Теперь его глав­ным руко­во­ди­те­лем стал недав­но обос­но­вав­ший­ся в Дерп­те моло­дой и талант­ли­вый клас­сик Георг Лёш­ке, энту­зи­аст сбли­же­ния исто­рии с архео­ло­ги­ей, чьи настав­ле­ния его уче­ник впо­след­ст­вии бле­стя­ще реа­ли­зо­вал в сво­их заня­ти­ях севе­ро­при­чер­но­мор­ски­ми древ­но­стя­ми. Тем не менее, науч­но-лите­ра­тур­ный дебют Штерн состо­ял­ся на соб­ст­вен­но исто­ри­че­ском попри­ще: в 1883 г. он опуб­ли­ко­вал свою маги­стер­скую дис­сер­та­цию о сюже­те по-преж­не­му из рим­ской исто­рии — о заго­во­ре Кати­ли­ны, а все­го через год и док­тор­скую дис­сер­та­цию, на этот раз на тему из гре­че­ской исто­рии — о спар­та­но-фиван­ском про­ти­во­сто­я­нии в пер­вой поло­вине IV в. до н. э. Дистан­ция все­го в один год меж­ду эти­ми важ­ны­ми эта­па­ми науч­но­го пути крас­но­ре­чи­во гово­рит о боль­ших спо­соб­но­стях и исклю­чи­тель­ном трудо­лю­бии моло­до­го уче­но­го. Что же каса­ет­ся инте­ре­са к исто­рии, то он и позд­нее пре­об­ла­дал у Штер­на; его архео­ло­ги­че­ские иссле­до­ва­ния все­гда были для него осно­ва­ни­ем для более кон­цеп­ту­аль­ных исто­ри­че­ских постро­е­ний.

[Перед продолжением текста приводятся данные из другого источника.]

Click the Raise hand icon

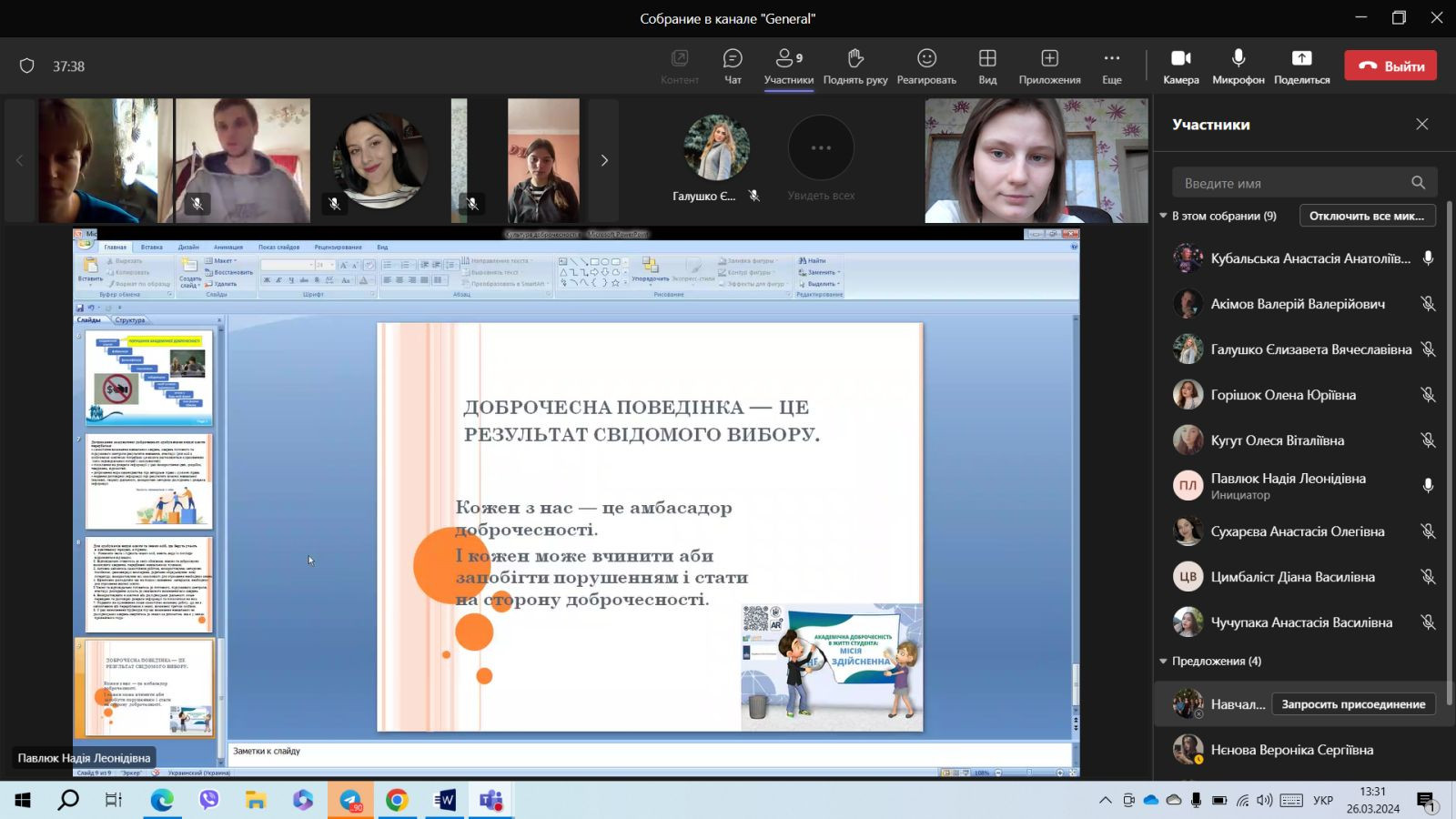point(854,66)
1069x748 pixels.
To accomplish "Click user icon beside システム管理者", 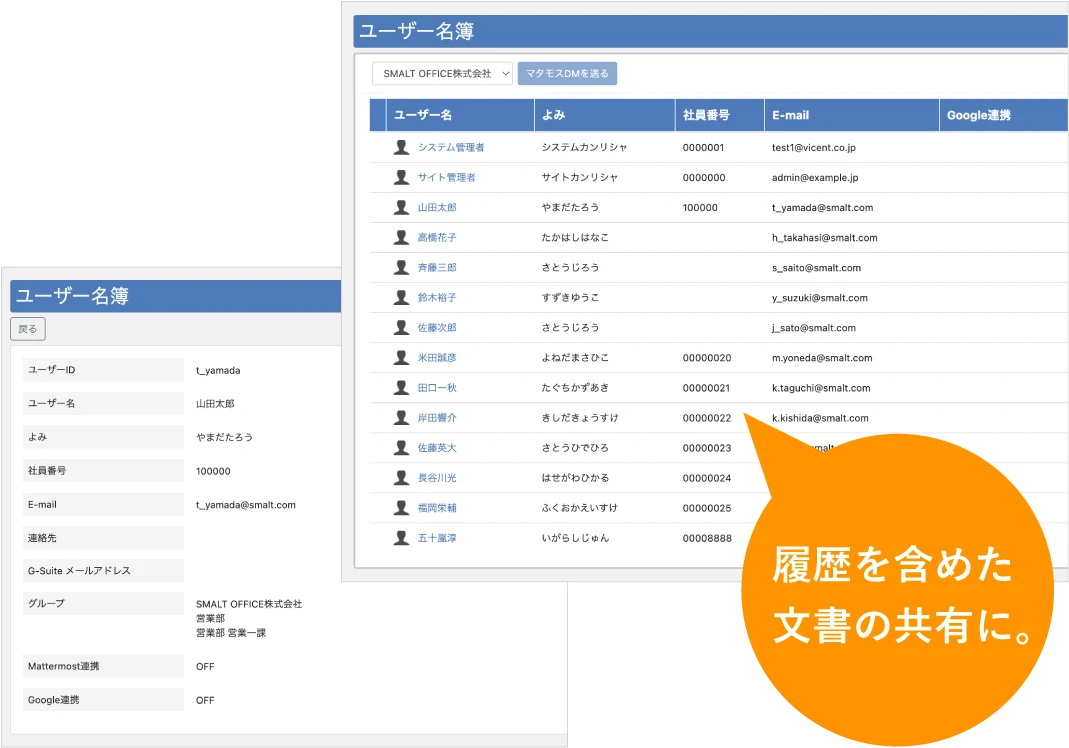I will pos(401,147).

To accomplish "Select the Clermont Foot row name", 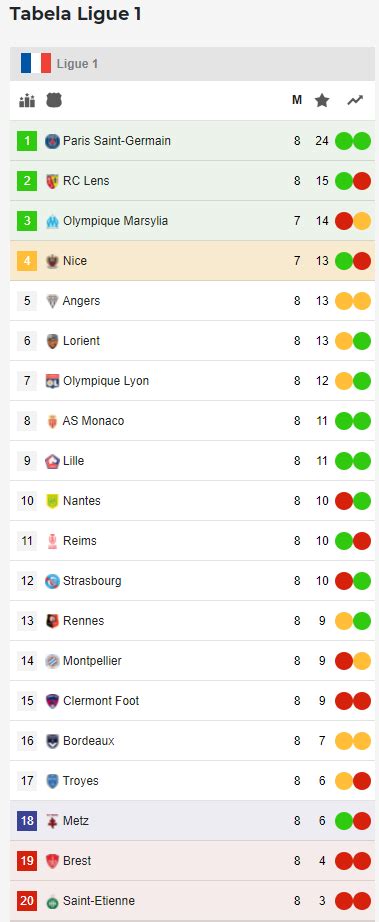I will click(101, 701).
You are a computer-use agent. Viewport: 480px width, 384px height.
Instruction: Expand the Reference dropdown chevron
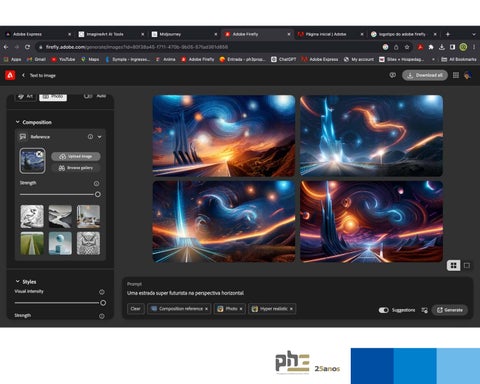click(x=100, y=137)
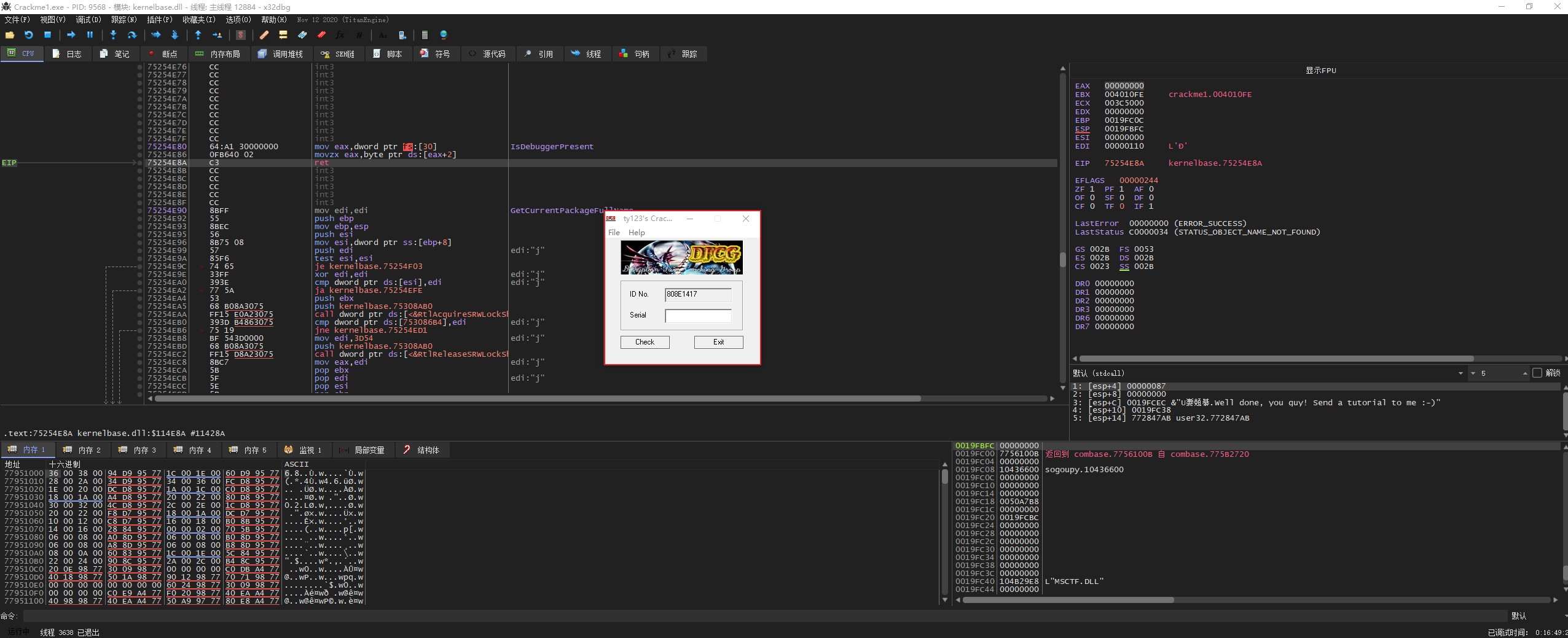Click the disassembly horizontal scrollbar
1568x638 pixels.
coord(538,399)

Обе дис­сер­та­ции Штер­на были напи­са­ны по-немец­ки, что было в тра­ди­ции Дерпт­ско­го уни­вер­си­те­та, где они были защи­ще­ны. До какой сте­пе­ни под­дан­ный Рос­сий­ской импе­рии Штерн был и по рож­де­нию, и по вос­пи­та­нию сво­е­му нем­цем, об этом мож­но судить по тому фак­ту, что новое свое назна­че­ние в Петер­бург, где в тече­ние неко­то­ро­го вре­ме­ни (1883—1884 гг.) ему выпа­ло слу­жить при мини­стер­стве народ­но­го про­све­ще­ния, он, по свиде­тель­ству его био­гра­фов6, эффек­тив­но исполь­зо­вал для совер­шен­ст­во­ва­ния в рус­ском язы­ке, сво­бод­ное вла­де­ние кото­рым было для него без­услов­но необ­хо­ди­мым, если он хотел — а в этом его жела­нии сомне­вать­ся не при­хо­дит­ся — полу­чить место в каком-либо рос­сий­ском уни­вер­си­те­те. Слу­чай к тому ско­ро пред­ста­вил­ся: в кон­це 1884 г. он был при­гла­шен пре­по­да­вать клас­си­че­скую фило­ло­гию — на пер­вых порах в каче­стве при­ват-доцен­та — в Одес­су, в срав­ни­тель­но недав­но осно­ван­ный там Ново­рос­сий­ский уни­вер­си­тет.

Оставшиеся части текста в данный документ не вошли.